**Document**
>> Start
Ununiform is the thirteenth studio album by English trip hop artist Tricky. It was released by False Idols on 22 September 2017. Three singles were taken from this album, 'The Only Way', 'When We Die' and 'Running Wild', all of them released before the album. And alternative version of 'The Only Way' was uploaded on Tricky personal Soundcloud account a few weeks after the original, and later released as a single in 2018, this version was also included in the physical releases of the album, but unlisted in the back cover. The album features a variety of guest vocalists, including Russian rappers, American vocalists, his usual collaborator Francesca Belmonte, and Tricky's frequent-collaborator and former girlfriend Martina Topley-Bird. American hip hop artist Jay-Z co-engineered the album.

Recording
Tricky conceived the album while in Moscow, Russia; it consequently features vocal contributions from Russian rapper Smoky Mo. The album was recorded in Berlin, Germany. The album features a mixture of trip hop-inspired tracks as well as guitar-based tracks, including a cover version of "Doll Parts" by Hole, featuring vocals from Los Angeles-based artist Avalon Lurks.
>> End
**Dataset entries**
>> Start
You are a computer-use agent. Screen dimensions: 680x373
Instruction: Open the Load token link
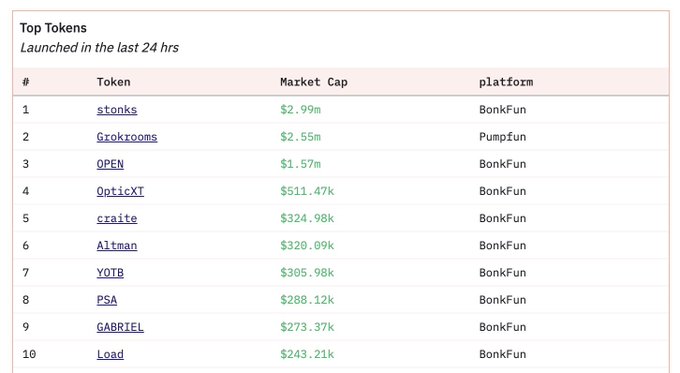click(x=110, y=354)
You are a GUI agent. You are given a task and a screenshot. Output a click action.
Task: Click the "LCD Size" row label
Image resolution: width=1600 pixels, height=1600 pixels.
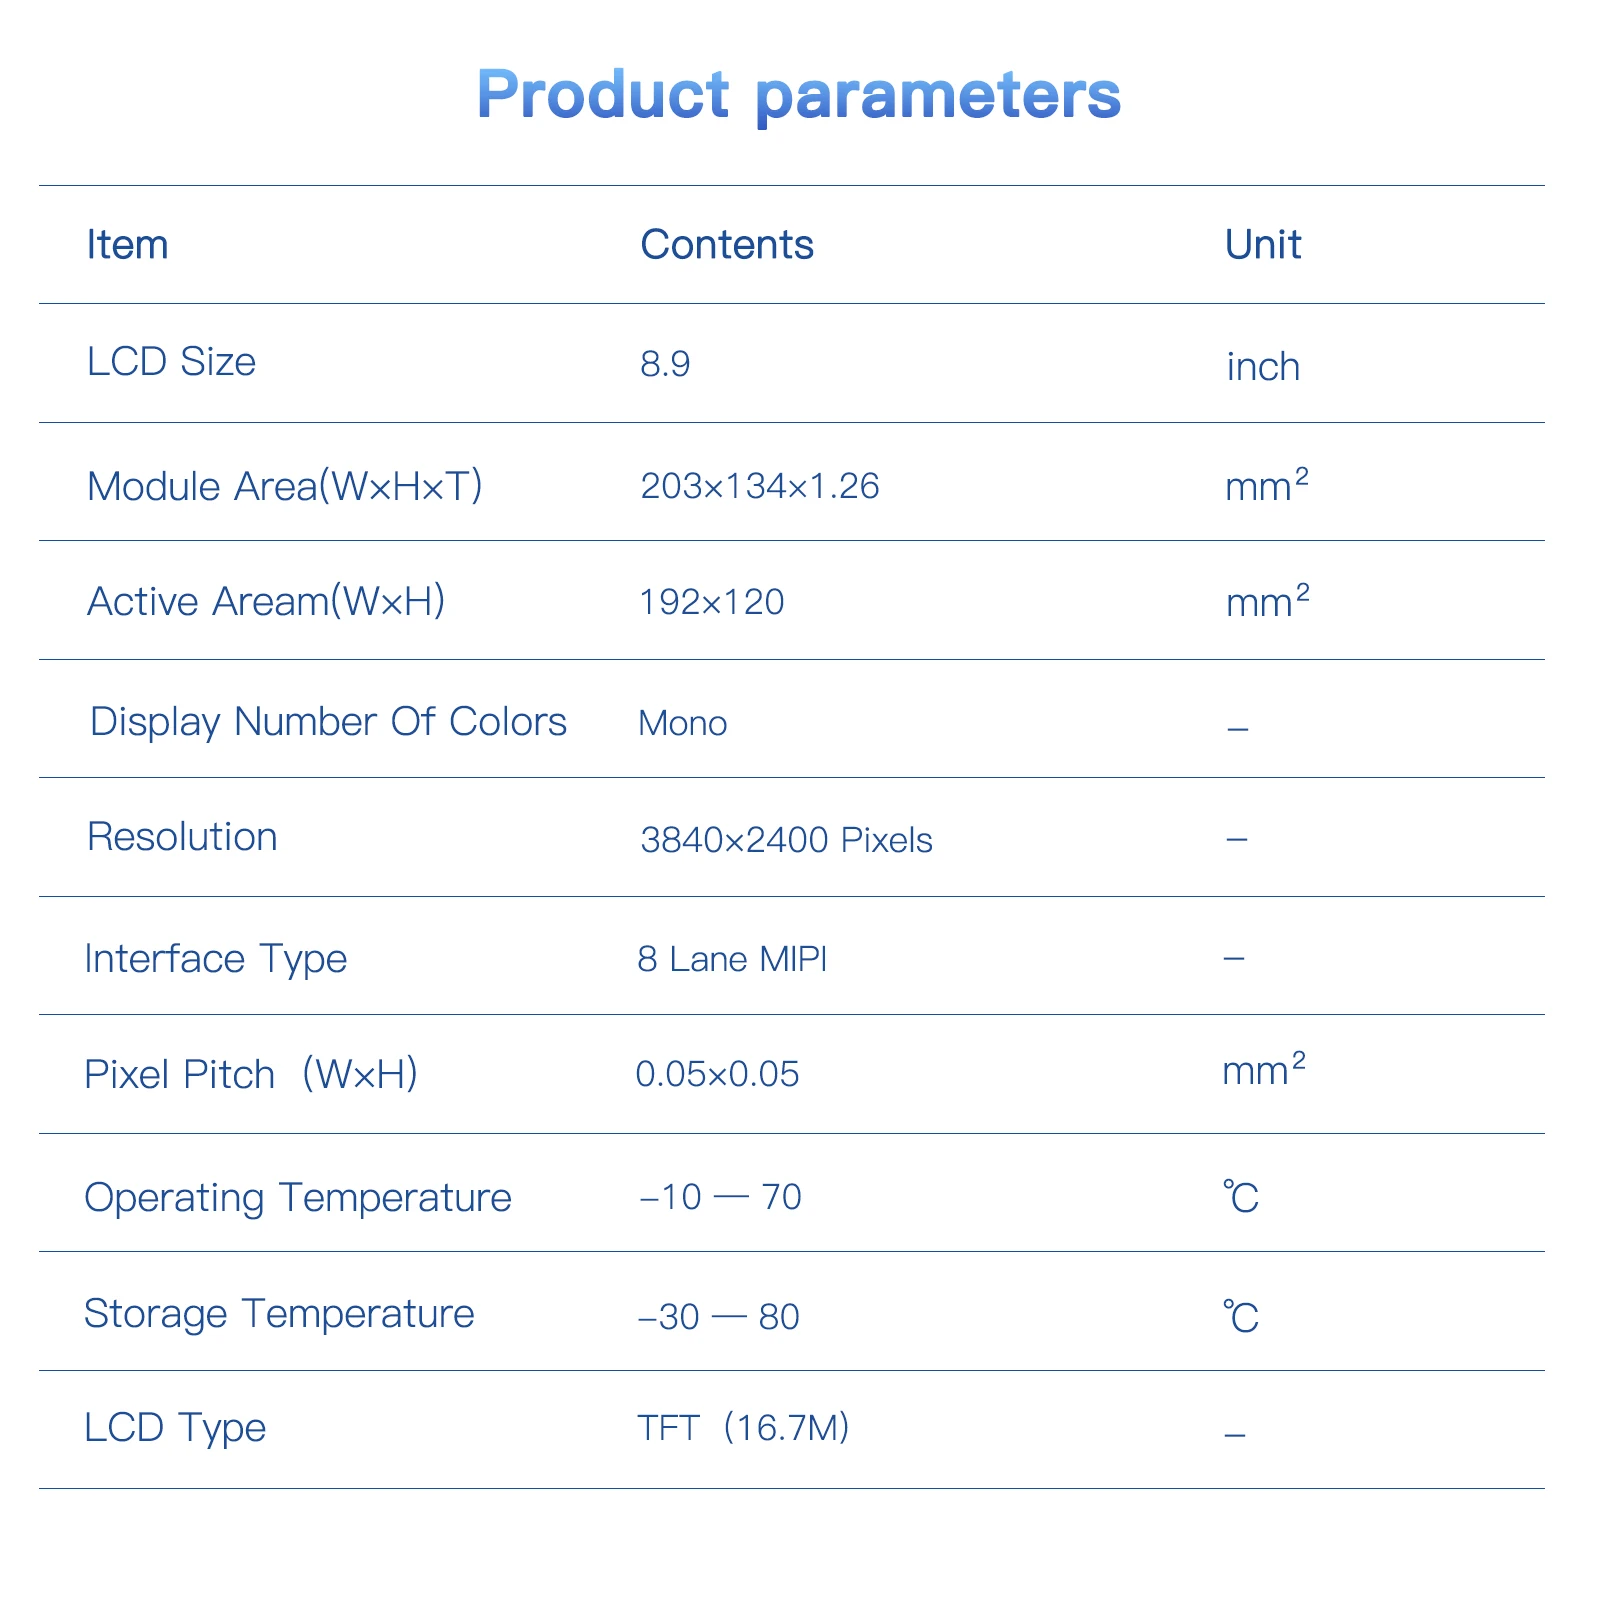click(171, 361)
>> End
>> Start
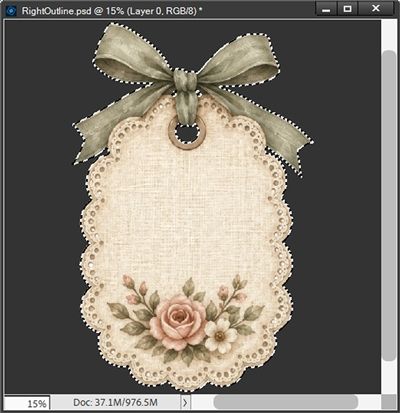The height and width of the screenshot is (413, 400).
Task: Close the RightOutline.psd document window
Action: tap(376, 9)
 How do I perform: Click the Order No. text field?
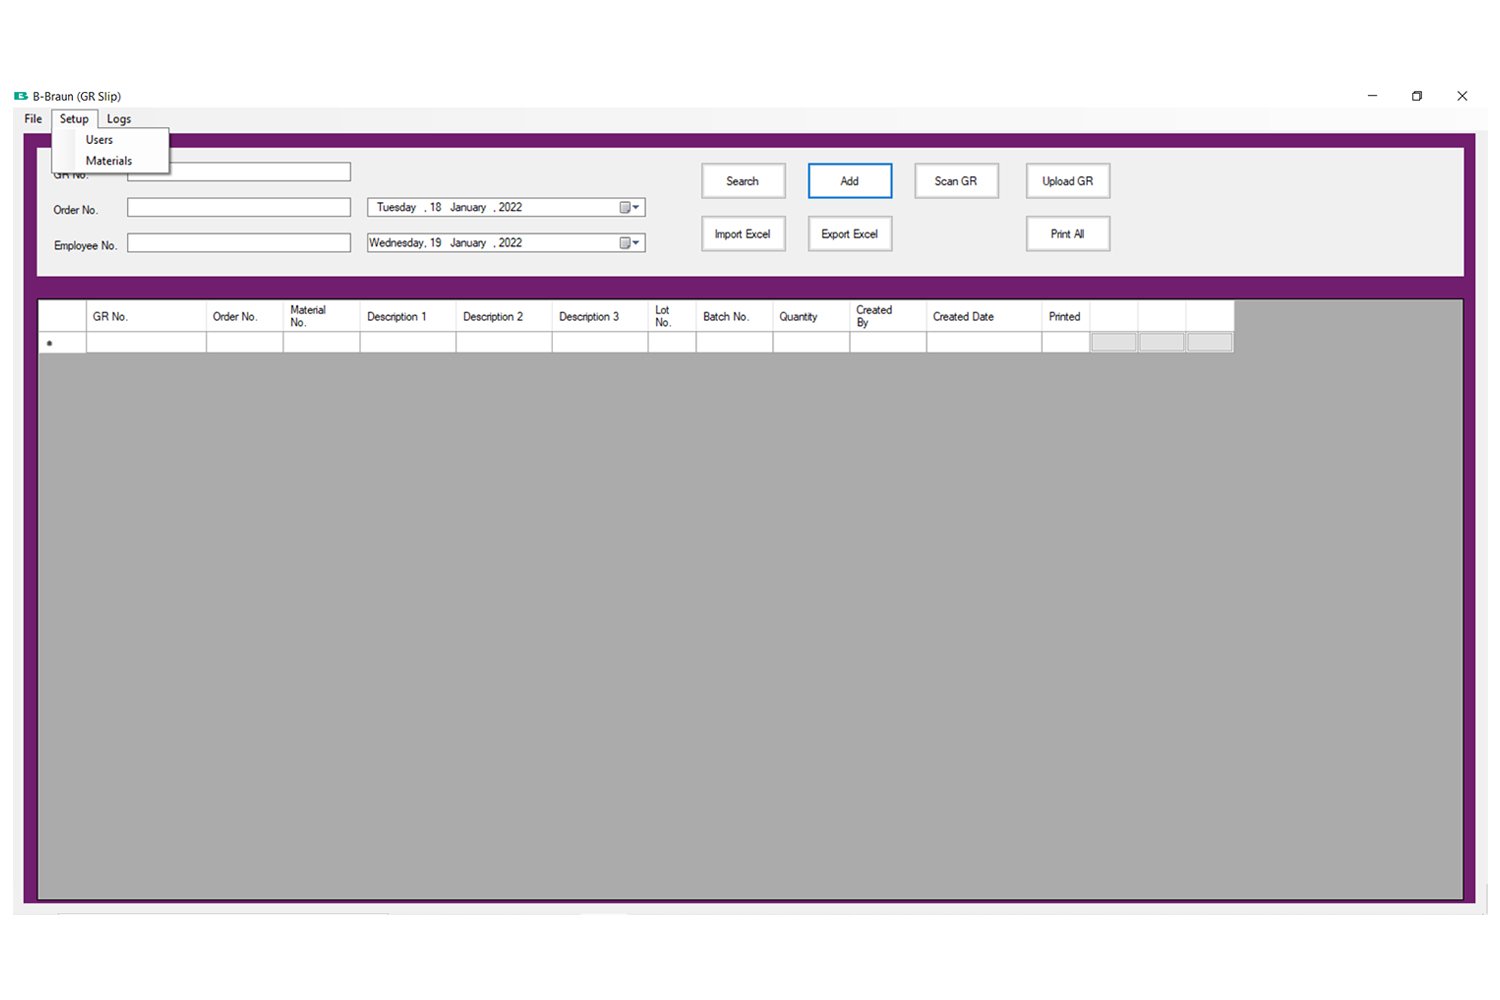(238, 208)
>> End
>> Start
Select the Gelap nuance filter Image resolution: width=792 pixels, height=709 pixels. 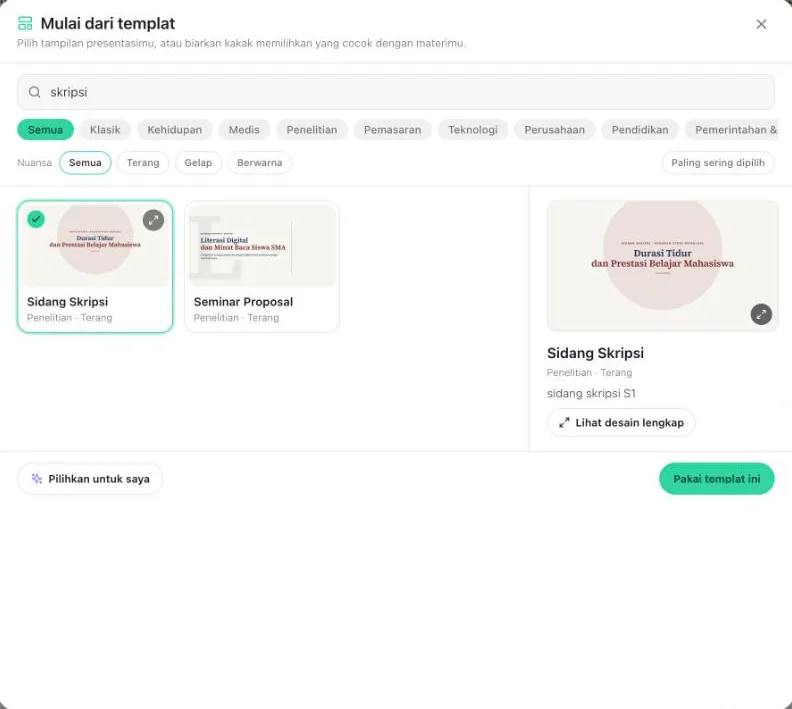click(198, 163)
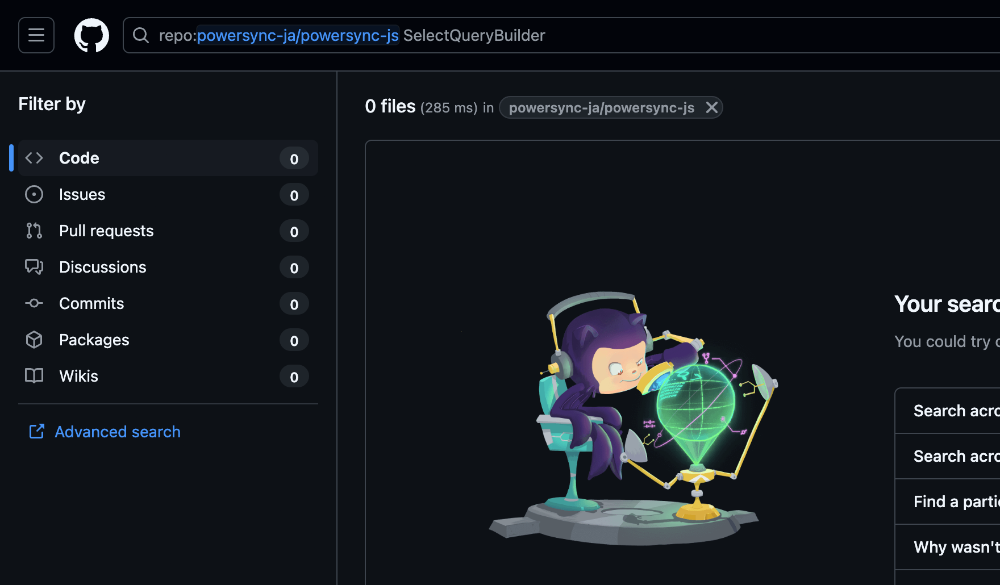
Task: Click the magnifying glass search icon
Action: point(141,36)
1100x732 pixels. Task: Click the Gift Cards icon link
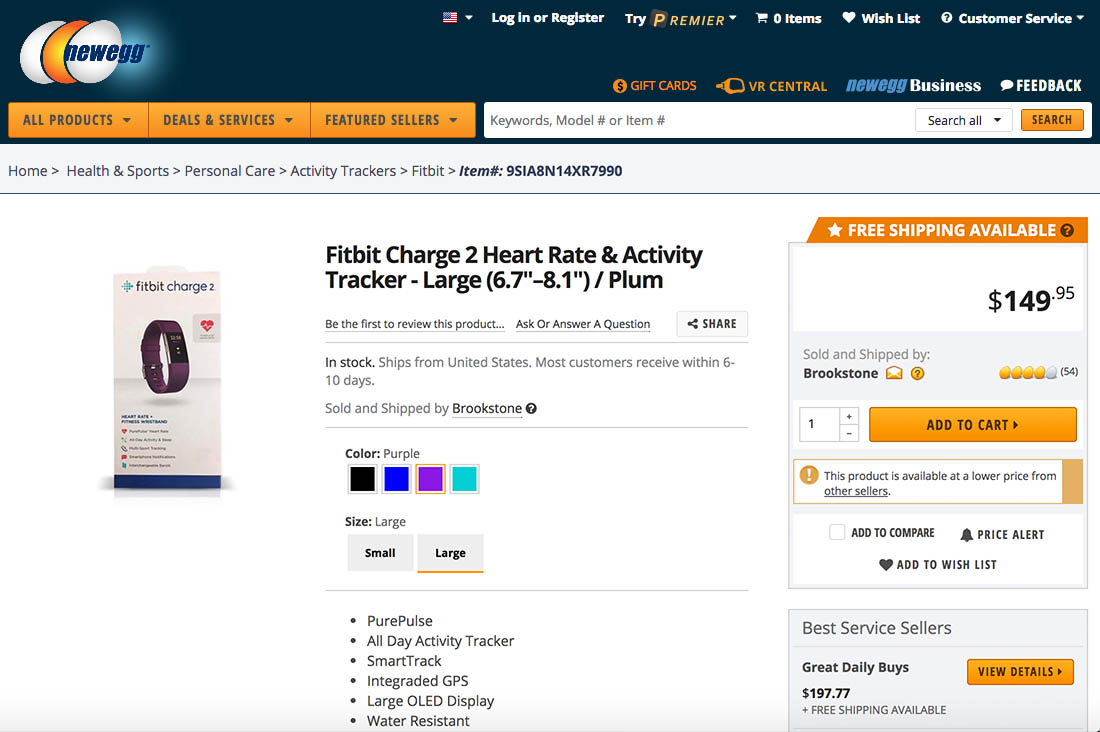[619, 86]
>> End
**The task**
Repeat the part of the text about Tricky's album Ununiform, everything from "Ununiform is the" down to "co-engineered the album.", word for word.

**Output**
Ununiform is the thirteenth studio album by English trip hop artist Tricky. It was released by False Idols on 22 September 2017. Three singles were taken from this album, 'The Only Way', 'When We Die' and 'Running Wild', all of them released before the album. And alternative version of 'The Only Way' was uploaded on Tricky personal Soundcloud account a few weeks after the original, and later released as a single in 2018, this version was also included in the physical releases of the album, but unlisted in the back cover. The album features a variety of guest vocalists, including Russian rappers, American vocalists, his usual collaborator Francesca Belmonte, and Tricky's frequent-collaborator and former girlfriend Martina Topley-Bird. American hip hop artist Jay-Z co-engineered the album.